Utah native Eugene Nielsen, private first class in the 59th Coast Artillery, was one of the few who escaped. Filipino guerrillas transported the survivors to the island of Morotai, where Nielsen described his experience to an Army intelligence officer. News of the massacre reached the POWs at Cabanatuan, as well, and prompted the U.S. Army to embark on one of the war's most dramatic missions -- the Bataan rescue.
...The truck smelled very strongly of gas. There was an explosion and flames shot through the place. Some of the guys were moaning. I realized this was it -- either I had to break for it or die. Luckily I was in the trench that was closest to the fence. So I jumped up and I dove through the barbed wire. I fell over the cliff and somehow grabbed onto a small tree, which broke my fall and kept me from getting injured. There were Japanese soldiers posted down the beach. I buried myself in a pile of garbage and coconut husks. I kept working my way under until I got pretty well covered up...
...They were bayoneting guys down low and making them suffer. They shot or stabbed twelve Americans and then dug a shallow grave in the sand and threw them in. Some of these men were still groaning while they were covered with sand. Then the Japs started to cover the grave with rubbish from the pile where I was hiding. They scraped some of the coconut husks off, and found me lying there. Then they uncovered me from the shoulders on down. They thought I was dead, and seemed to think I had been buried by my friends. I lay there for about fifteen minutes while they stood around talking Japanese. It was getting to be late in the afternoon. One of the guys hollered it was time to eat dinner, and every one of the Japs there went off somewhere to eat. I got up and ran down along the beach and hid in a little pocket of coral reef there...

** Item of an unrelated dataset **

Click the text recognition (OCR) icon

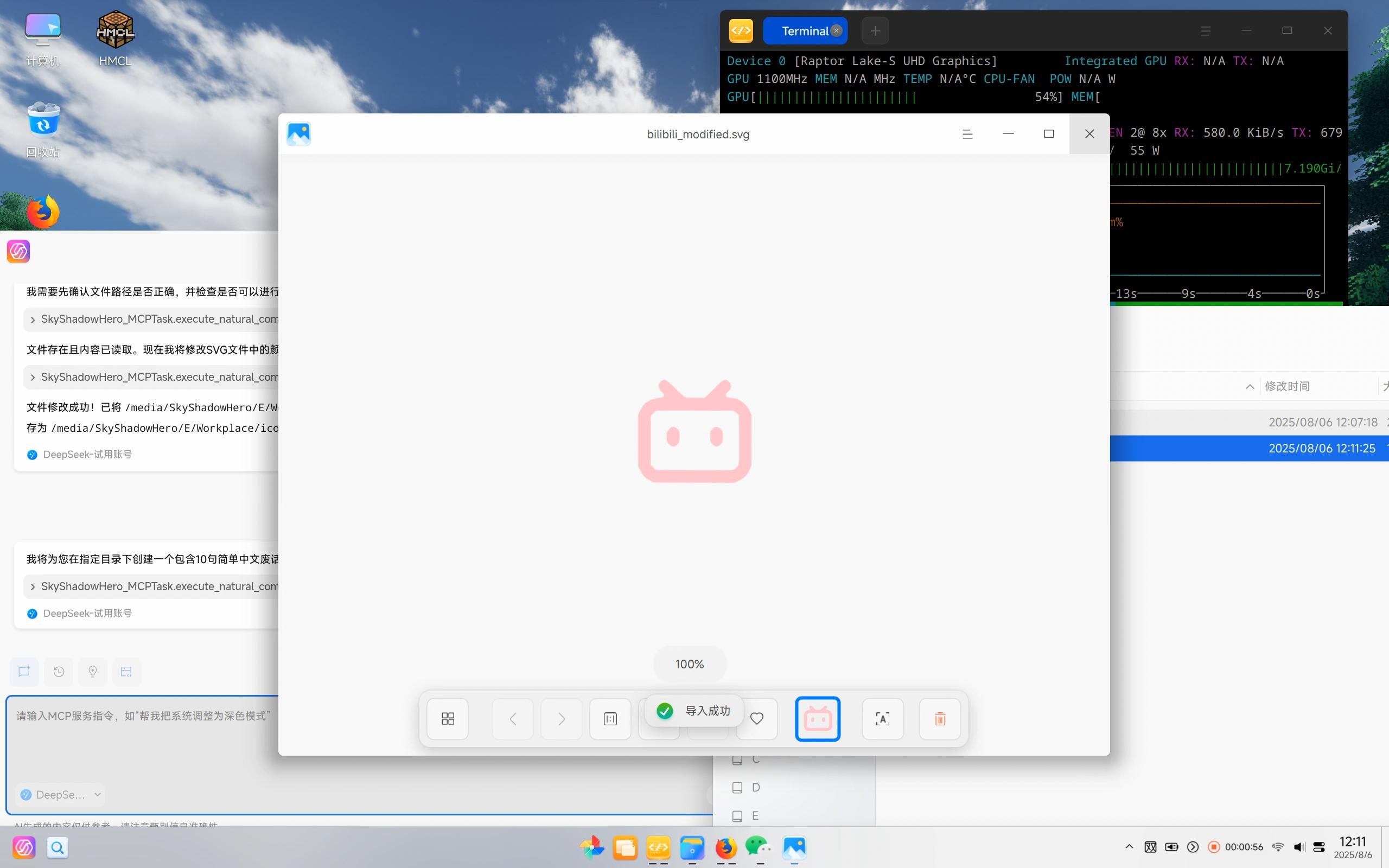882,719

...I left that area and started down the beach. About fifty yards ahead I ran into more Japanese. Suddenly I realized I was surrounded. They were up above me and also coming in from both sides. I was trapped. So I jumped in the sea. I swan underwater as far as I could. When I came up there were twenty Japanese firing at me, both from the cliff and from the beach. Shots were hitting all around me. One shot hit me in the armpit and grazed my ribs. Another hit me in the left thigh, then another one hit me right along the right side of my head, grazing my temple. I think it knocked me out temporarily. For a short period I was numb in the water; and I nearly drowned. Then I found a large coconut husk, bobbing around in the bay and I used it to shield my head as I swam....

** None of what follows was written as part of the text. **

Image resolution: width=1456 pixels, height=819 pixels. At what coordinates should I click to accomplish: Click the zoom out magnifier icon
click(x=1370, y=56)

...I came down to a place along the shore where there were a lot of trees and bushes in the water. I knew they were following me, so I went toward shore and splashed to make a little noise. I wanted them to think I was finally coming in. then I abruptly turned around and went out just as quiet as possible and started swimming across the bay. They never shot at me again. Probably it was too dark for them to see me. I swam most of the night. I couldn't see the other side of the bay but I knew it was about five miles. About halfway out I ran into a strong current. It seemed like I was there for a couple hours making no headway. Finally I reached the opposite shore and crawled on my hands and knees up on the rocks. I was in a mangrove swamp. I was too weak to stand up. It was about 4 A.M. I'd been swimming for nearly nine hours.